Lastly in the trio is Call of the Klondike (also from 1950), where Grant once again assumes (for the duration of the series) the identity of Rod Webb (Chinook is still the same, kids). With killer wolves and fur trapper thieves out of the picture, Monogram’s writers here cue up one of Curwood’s darker tales – that of a pair of siblings who are responsible for the deadly disappearances of several locals near Healy’s Crossing. Unlike the previous film, wherein murders are committed to prevent anyone discovering a mine containing a much cavorted mineral such as pitchblende, the formula is drastically changed here, so that the demise of many innocents are carried out to prevent people discovering a mine containing gold.

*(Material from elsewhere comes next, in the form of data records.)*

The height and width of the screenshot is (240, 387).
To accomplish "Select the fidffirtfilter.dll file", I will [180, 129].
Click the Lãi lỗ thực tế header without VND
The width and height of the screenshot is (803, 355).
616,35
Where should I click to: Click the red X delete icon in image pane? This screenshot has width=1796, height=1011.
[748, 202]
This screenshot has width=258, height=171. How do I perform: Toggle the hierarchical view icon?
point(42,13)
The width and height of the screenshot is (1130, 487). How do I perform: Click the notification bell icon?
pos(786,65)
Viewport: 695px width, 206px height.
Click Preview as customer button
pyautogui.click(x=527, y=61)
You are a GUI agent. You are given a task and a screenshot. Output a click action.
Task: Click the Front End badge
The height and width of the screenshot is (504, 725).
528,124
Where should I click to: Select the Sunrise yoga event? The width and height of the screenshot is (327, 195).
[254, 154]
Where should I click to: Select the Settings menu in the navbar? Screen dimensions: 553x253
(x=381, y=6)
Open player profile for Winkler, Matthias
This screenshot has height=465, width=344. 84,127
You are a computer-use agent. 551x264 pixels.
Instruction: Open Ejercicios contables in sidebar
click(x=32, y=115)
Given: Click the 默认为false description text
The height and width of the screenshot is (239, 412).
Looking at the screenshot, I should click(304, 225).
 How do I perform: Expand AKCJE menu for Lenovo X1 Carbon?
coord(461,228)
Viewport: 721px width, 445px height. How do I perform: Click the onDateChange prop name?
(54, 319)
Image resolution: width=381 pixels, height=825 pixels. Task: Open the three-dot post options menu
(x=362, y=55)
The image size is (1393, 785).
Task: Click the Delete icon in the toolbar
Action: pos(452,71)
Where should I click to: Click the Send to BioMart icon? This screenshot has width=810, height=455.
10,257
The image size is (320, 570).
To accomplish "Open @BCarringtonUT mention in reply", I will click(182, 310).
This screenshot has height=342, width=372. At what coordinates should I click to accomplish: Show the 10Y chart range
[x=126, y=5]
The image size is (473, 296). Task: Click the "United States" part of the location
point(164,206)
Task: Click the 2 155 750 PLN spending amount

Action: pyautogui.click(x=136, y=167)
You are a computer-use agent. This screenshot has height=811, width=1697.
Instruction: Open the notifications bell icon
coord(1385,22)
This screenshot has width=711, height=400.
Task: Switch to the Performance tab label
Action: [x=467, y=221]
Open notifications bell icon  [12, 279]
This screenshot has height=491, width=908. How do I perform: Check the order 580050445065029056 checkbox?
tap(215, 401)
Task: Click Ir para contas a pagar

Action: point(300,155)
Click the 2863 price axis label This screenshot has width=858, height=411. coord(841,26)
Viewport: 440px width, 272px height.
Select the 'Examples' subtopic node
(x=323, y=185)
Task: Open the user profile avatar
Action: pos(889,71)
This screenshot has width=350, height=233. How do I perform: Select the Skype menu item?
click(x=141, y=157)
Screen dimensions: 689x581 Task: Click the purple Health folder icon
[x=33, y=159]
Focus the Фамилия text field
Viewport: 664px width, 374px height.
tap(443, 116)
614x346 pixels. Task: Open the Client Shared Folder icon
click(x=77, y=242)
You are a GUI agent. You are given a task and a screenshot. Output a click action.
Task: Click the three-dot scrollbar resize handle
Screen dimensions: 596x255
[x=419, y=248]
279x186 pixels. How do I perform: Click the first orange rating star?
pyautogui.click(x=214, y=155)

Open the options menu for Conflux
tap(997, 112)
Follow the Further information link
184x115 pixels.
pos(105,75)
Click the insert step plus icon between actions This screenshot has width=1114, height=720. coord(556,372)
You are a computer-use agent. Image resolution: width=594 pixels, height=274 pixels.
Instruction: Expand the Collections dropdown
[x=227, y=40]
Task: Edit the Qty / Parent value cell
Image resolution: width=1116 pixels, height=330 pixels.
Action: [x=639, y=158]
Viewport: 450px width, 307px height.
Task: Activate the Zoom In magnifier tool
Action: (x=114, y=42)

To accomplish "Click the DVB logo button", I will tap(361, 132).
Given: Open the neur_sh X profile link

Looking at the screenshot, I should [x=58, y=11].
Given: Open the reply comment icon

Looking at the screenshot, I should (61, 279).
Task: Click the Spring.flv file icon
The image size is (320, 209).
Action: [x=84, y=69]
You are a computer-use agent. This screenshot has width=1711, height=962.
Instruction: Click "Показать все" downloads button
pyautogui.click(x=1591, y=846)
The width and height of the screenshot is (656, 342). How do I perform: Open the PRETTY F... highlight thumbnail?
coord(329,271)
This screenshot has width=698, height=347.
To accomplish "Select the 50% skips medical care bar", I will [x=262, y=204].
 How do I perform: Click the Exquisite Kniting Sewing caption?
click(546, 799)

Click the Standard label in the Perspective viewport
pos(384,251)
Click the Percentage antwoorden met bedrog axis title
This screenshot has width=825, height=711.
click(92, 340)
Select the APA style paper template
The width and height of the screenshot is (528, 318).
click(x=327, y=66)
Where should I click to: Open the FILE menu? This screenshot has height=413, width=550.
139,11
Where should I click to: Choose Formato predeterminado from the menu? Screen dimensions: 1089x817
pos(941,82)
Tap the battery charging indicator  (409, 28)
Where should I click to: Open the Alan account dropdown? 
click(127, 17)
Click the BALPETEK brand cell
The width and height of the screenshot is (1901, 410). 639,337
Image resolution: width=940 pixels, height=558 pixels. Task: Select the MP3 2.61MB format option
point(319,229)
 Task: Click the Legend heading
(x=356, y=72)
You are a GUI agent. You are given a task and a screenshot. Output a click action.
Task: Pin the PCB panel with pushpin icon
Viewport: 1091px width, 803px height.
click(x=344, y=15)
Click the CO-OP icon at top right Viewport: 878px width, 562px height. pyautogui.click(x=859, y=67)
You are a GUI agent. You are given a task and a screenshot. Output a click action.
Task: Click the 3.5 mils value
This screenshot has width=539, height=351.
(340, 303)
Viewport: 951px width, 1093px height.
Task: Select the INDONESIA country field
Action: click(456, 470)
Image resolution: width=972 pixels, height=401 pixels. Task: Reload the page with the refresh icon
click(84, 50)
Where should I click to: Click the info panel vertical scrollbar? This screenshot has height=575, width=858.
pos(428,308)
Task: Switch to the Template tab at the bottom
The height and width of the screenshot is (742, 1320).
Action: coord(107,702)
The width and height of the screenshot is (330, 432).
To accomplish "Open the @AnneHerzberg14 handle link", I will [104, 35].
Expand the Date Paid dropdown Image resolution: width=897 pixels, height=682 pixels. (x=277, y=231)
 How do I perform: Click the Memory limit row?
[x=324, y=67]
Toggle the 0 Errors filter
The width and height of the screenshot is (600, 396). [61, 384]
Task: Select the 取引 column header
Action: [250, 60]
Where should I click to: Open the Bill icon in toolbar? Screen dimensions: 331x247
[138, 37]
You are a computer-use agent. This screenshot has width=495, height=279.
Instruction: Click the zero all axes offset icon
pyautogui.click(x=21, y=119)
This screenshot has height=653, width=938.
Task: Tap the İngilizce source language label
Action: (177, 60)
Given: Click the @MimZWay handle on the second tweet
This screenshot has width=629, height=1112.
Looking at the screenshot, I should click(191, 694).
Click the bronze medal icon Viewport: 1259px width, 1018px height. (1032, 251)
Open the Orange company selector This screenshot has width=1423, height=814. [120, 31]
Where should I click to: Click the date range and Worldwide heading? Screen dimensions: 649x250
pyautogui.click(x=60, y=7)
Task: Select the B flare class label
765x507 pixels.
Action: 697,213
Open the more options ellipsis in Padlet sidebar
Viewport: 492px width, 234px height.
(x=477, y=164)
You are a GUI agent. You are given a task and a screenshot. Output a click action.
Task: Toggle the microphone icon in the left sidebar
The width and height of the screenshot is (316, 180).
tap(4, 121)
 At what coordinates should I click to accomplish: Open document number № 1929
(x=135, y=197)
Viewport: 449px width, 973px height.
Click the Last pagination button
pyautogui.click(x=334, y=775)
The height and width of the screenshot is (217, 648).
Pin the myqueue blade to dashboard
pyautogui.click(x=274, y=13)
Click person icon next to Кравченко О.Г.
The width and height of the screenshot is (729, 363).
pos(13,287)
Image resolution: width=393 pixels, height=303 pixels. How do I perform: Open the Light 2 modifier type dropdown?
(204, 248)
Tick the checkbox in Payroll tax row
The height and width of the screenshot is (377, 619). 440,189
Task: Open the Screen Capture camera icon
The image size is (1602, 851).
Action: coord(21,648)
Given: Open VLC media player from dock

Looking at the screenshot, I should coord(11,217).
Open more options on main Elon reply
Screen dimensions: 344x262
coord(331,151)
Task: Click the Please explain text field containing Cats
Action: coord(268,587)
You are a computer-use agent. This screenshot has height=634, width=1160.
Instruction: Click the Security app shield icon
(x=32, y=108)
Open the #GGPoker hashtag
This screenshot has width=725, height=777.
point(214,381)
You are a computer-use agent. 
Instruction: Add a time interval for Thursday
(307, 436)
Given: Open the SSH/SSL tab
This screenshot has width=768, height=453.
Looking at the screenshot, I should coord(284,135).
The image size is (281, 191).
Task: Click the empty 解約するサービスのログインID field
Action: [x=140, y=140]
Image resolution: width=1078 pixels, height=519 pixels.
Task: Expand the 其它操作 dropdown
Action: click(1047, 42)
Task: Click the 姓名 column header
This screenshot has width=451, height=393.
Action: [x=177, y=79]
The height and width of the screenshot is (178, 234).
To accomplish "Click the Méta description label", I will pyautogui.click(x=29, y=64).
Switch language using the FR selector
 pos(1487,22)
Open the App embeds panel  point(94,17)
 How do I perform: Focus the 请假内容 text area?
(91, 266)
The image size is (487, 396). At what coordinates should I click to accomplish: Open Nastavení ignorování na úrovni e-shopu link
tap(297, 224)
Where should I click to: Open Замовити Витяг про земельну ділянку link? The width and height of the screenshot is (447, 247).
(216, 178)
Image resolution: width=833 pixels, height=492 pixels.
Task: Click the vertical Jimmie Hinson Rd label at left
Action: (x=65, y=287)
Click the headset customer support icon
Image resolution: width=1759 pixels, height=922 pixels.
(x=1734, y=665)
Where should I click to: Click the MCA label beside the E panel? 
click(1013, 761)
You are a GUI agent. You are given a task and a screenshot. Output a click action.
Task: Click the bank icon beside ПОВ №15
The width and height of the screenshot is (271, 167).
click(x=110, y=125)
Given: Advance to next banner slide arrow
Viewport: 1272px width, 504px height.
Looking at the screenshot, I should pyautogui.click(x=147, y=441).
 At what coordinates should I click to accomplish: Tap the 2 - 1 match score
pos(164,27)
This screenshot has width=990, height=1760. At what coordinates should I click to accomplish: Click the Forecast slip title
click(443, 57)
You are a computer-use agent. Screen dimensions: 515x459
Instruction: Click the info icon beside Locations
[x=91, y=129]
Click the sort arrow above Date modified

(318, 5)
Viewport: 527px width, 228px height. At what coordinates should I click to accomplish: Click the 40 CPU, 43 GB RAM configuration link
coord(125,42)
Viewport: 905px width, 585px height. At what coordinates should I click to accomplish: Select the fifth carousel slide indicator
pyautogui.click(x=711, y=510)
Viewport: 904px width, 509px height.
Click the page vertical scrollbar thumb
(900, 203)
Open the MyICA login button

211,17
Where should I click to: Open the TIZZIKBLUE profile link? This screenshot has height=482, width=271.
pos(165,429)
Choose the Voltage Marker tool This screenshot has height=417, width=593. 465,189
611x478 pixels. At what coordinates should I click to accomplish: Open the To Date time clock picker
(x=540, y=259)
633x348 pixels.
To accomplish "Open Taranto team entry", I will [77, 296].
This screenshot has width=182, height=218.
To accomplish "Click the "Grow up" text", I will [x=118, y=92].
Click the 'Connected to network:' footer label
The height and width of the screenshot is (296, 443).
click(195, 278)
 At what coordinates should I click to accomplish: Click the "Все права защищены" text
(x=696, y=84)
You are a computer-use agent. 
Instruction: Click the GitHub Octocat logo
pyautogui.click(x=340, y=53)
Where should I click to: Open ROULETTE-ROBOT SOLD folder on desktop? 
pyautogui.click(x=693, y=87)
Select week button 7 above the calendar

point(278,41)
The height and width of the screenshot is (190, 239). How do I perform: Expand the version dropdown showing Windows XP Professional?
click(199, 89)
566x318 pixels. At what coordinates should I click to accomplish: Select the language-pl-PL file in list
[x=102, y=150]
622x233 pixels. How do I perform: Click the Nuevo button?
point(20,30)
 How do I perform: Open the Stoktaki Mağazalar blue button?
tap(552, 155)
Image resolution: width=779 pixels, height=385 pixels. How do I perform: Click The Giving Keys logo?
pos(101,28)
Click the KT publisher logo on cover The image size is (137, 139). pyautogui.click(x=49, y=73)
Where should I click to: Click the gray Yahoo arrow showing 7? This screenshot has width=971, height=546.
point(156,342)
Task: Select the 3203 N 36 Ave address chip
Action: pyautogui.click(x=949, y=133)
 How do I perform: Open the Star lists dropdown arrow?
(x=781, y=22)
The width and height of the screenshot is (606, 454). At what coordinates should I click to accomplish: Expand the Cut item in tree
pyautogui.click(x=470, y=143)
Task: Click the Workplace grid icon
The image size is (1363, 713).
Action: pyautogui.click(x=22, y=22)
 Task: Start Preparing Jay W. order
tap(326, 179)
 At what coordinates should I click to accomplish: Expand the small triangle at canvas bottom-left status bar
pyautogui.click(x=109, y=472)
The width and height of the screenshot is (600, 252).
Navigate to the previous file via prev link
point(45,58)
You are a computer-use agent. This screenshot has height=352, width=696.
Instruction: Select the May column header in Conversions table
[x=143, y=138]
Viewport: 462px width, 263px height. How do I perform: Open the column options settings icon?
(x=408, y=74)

As with most of their releases, the Warner Archive Collection brings us these nearly lost gems in the best possible quality available. Frankly, these three forgotten features look pretty darn good on DVD, and each is presented in its original Academy aspect ratio with mono English audio. While there are no special features are included with this release per se, having three Monogram Northerns together in one lot is enough for me to joyously add this set to my collection.